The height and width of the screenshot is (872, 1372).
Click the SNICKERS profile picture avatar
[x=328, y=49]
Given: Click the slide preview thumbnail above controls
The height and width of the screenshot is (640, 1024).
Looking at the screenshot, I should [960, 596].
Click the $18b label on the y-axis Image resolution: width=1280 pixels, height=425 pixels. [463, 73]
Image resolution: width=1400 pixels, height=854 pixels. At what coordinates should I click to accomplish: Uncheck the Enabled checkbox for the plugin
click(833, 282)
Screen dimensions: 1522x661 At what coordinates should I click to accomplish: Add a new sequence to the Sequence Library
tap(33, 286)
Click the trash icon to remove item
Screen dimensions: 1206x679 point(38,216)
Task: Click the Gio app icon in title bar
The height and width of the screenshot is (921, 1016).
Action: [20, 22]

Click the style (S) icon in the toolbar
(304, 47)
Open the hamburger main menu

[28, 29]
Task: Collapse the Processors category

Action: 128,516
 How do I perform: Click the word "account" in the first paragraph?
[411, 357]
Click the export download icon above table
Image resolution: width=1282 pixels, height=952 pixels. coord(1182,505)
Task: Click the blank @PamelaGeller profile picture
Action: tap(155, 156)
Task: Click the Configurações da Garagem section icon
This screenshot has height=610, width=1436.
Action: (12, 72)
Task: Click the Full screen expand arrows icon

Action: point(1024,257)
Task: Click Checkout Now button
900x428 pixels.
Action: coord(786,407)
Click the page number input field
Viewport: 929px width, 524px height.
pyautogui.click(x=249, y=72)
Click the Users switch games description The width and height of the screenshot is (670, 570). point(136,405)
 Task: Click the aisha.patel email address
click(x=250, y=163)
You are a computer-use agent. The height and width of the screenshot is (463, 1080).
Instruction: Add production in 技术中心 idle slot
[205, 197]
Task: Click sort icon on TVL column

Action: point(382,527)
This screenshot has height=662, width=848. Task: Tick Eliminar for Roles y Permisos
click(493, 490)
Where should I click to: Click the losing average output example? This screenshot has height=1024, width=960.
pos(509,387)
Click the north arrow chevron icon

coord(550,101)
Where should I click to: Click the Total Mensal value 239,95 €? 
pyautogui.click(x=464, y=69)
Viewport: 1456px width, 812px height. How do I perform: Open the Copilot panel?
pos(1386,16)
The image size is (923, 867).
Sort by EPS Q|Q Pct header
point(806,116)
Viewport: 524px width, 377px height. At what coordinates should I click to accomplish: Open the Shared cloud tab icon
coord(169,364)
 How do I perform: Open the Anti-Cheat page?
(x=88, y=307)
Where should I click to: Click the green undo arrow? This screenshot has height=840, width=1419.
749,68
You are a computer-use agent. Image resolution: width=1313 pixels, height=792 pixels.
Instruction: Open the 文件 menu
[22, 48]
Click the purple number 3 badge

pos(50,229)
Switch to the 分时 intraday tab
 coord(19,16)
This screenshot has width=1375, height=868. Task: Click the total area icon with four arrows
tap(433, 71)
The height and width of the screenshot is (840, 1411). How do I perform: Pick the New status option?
○ ○ ○ ○
> [Work required]
Go through the records and output them all, word for word.

> [Task response]
The height and width of the screenshot is (872, 1372).
Click the SNICKERS profile picture avatar
[x=328, y=49]
Given: Click the slide preview thumbnail above controls
The height and width of the screenshot is (640, 1024).
Looking at the screenshot, I should [960, 596].
Click the $18b label on the y-axis Image resolution: width=1280 pixels, height=425 pixels. [463, 73]
Image resolution: width=1400 pixels, height=854 pixels. At what coordinates should I click to accomplish: Uncheck the Enabled checkbox for the plugin
click(833, 282)
Screen dimensions: 1522x661 At what coordinates should I click to accomplish: Add a new sequence to the Sequence Library
tap(33, 286)
Click the trash icon to remove item
Screen dimensions: 1206x679 point(38,216)
Task: Click the Gio app icon in title bar
The height and width of the screenshot is (921, 1016).
Action: [20, 22]

Click the style (S) icon in the toolbar
(304, 47)
Open the hamburger main menu

[28, 29]
Task: Collapse the Processors category

Action: 128,516
 How do I perform: Click the word "account" in the first paragraph?
[411, 357]
Click the export download icon above table
Image resolution: width=1282 pixels, height=952 pixels. coord(1182,505)
Task: Click the blank @PamelaGeller profile picture
Action: tap(155, 156)
Task: Click the Configurações da Garagem section icon
This screenshot has height=610, width=1436.
Action: (12, 72)
Task: Click the Full screen expand arrows icon

Action: point(1024,257)
Task: Click Checkout Now button
900x428 pixels.
Action: coord(786,407)
Click the page number input field
Viewport: 929px width, 524px height.
pyautogui.click(x=249, y=72)
Click the Users switch games description The width and height of the screenshot is (670, 570). point(136,405)
 Task: Click the aisha.patel email address
click(x=250, y=163)
You are a computer-use agent. The height and width of the screenshot is (463, 1080).
Instruction: Add production in 技术中心 idle slot
[205, 197]
Task: Click sort icon on TVL column

Action: point(382,527)
This screenshot has height=662, width=848. Task: Tick Eliminar for Roles y Permisos
click(493, 490)
Where should I click to: Click the losing average output example? This screenshot has height=1024, width=960.
pos(509,387)
Click the north arrow chevron icon

coord(550,101)
Where should I click to: Click the Total Mensal value 239,95 €? 
pyautogui.click(x=464, y=69)
Viewport: 1456px width, 812px height. How do I perform: Open the Copilot panel?
pos(1386,16)
The image size is (923, 867).
Sort by EPS Q|Q Pct header
point(806,116)
Viewport: 524px width, 377px height. At what coordinates should I click to accomplish: Open the Shared cloud tab icon
coord(169,364)
 How do I perform: Open the Anti-Cheat page?
(x=88, y=307)
Where should I click to: Click the green undo arrow? This screenshot has height=840, width=1419.
749,68
You are a computer-use agent. Image resolution: width=1313 pixels, height=792 pixels.
Instruction: Open the 文件 menu
[22, 48]
Click the purple number 3 badge

pos(50,229)
Switch to the 分时 intraday tab
 coord(19,16)
This screenshot has width=1375, height=868. Task: Click the total area icon with four arrows
tap(433, 71)
The height and width of the screenshot is (840, 1411). How do I perform: Pick the New status option?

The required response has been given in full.